Michael J. Zimmerman, PE, REA, senior project manager, Clayton Group Services: It sounds like you have a simple batch system and want a simple solution. Using color strips and manually adding caustic agents such as baking soda may seem simple but this system could be a real headache. Typically, we'll recommend that a facility install a pH meter and a small metering pump that is connected to a 5-gallon container or 55-gallon drum of caustic. Your tank is small, but we also recommend that a facility allow as much material as possible to enter the tank if different pHs are present because this can neutralize the solution and require less caustic addition. In the long run, installing a pH meter and metering pump for $500 or so will save you labor costs and minimize potential violations due to human error.

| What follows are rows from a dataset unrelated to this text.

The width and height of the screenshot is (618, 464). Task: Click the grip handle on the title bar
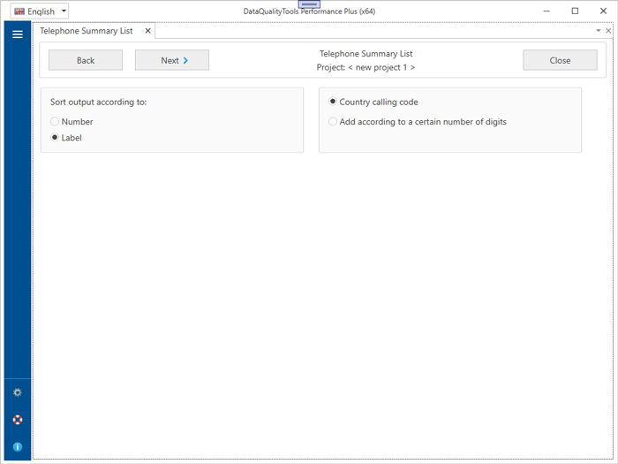(309, 4)
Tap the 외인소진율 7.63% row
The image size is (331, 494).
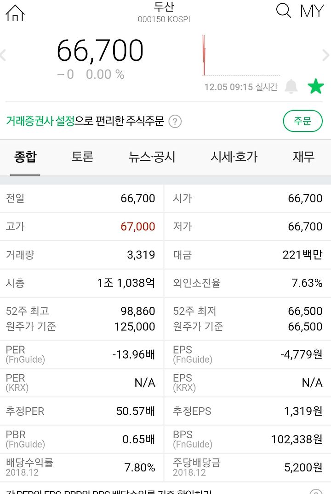248,283
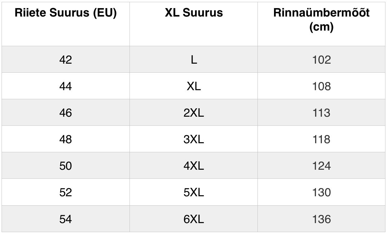Click the 5XL size cell
Image resolution: width=387 pixels, height=234 pixels.
pyautogui.click(x=194, y=192)
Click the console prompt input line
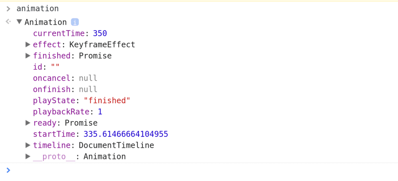This screenshot has height=181, width=398. [x=203, y=170]
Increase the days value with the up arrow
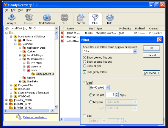Screen dimensions: 168x128 pyautogui.click(x=117, y=94)
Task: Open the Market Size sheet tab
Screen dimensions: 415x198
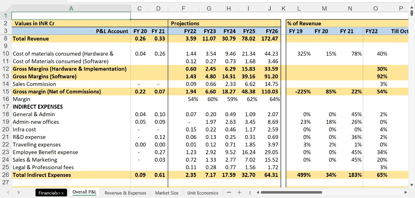Action: [x=167, y=193]
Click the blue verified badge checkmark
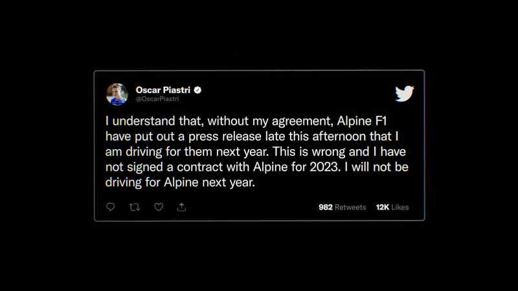Viewport: 518px width, 291px height. [197, 90]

Perry E. Mayer, City of Le Roy Water Department: The adjustment for your application is going to be very dependent on the accuracy of the pH testing. If your margin of error is high I believe that test strips are the way to go. If the margin of error is low the more expensive equipment may be necessary. The concentration of the sodium carbonate is another consideration that must be taken into account, in order to correctly add the appropriate amount. I have included a link to one site that talks about these factors -- there are many others, http://www.fmcchemicals.com/Content/CPG/Images/Caustic.pdf.
Bill Bahr, Department of Environmental Quality, State of Montana: I suspect that a relatively inexpensive pH meter would be far better and give instantaneous readouts. The pH could be readjusted and pH values monitored in real time to accomplish neutralization before discharge.

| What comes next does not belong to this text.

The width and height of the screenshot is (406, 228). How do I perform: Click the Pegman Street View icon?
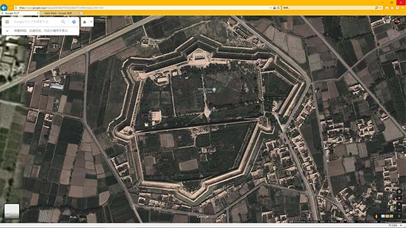pos(376,216)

Jackie McHugh, manager, Environmental & Safety Compliance, Sempra Energy: There is not a simple answer to your question because what is not known is the buffering capacity of the solution that you are trying to neutralize. You can have two tanks with exactly the same pH but one tank might take twice as much sodium carbonate or bicarbonate than the other because it has a stronger buffering capacity. The tank is small (100 gallons) but you don't mention what the typical starting pH is or what the target pH is. Also, how will the tank be mixed? With so many unknowns my suggestion would be to add the sodium carbonate or bicarbonate in small increments (2 oz.), mix well, and wait about 10-15 minutes to recheck with the test strips until you reach the desired pH.
Don W. Young, PhD, WESTWATER LLC: It would be helpful to know what constitutes the waste material. Neutralization of an acid metal salt could cause precipitation, with sludge disposal problems of their own. Perhaps you could correlate conductivity (meters are cheap) to pH and simply add carbonate or bicarbonate until the needle reads right.
*The publisher is not responsible for the contents of the comments herein, and any person following the advice or procedures does so at his or her own risk. Neither the publisher nor any contributor will be responsible for any error of omission in the information provided and/or for the results obtained from the use of such information.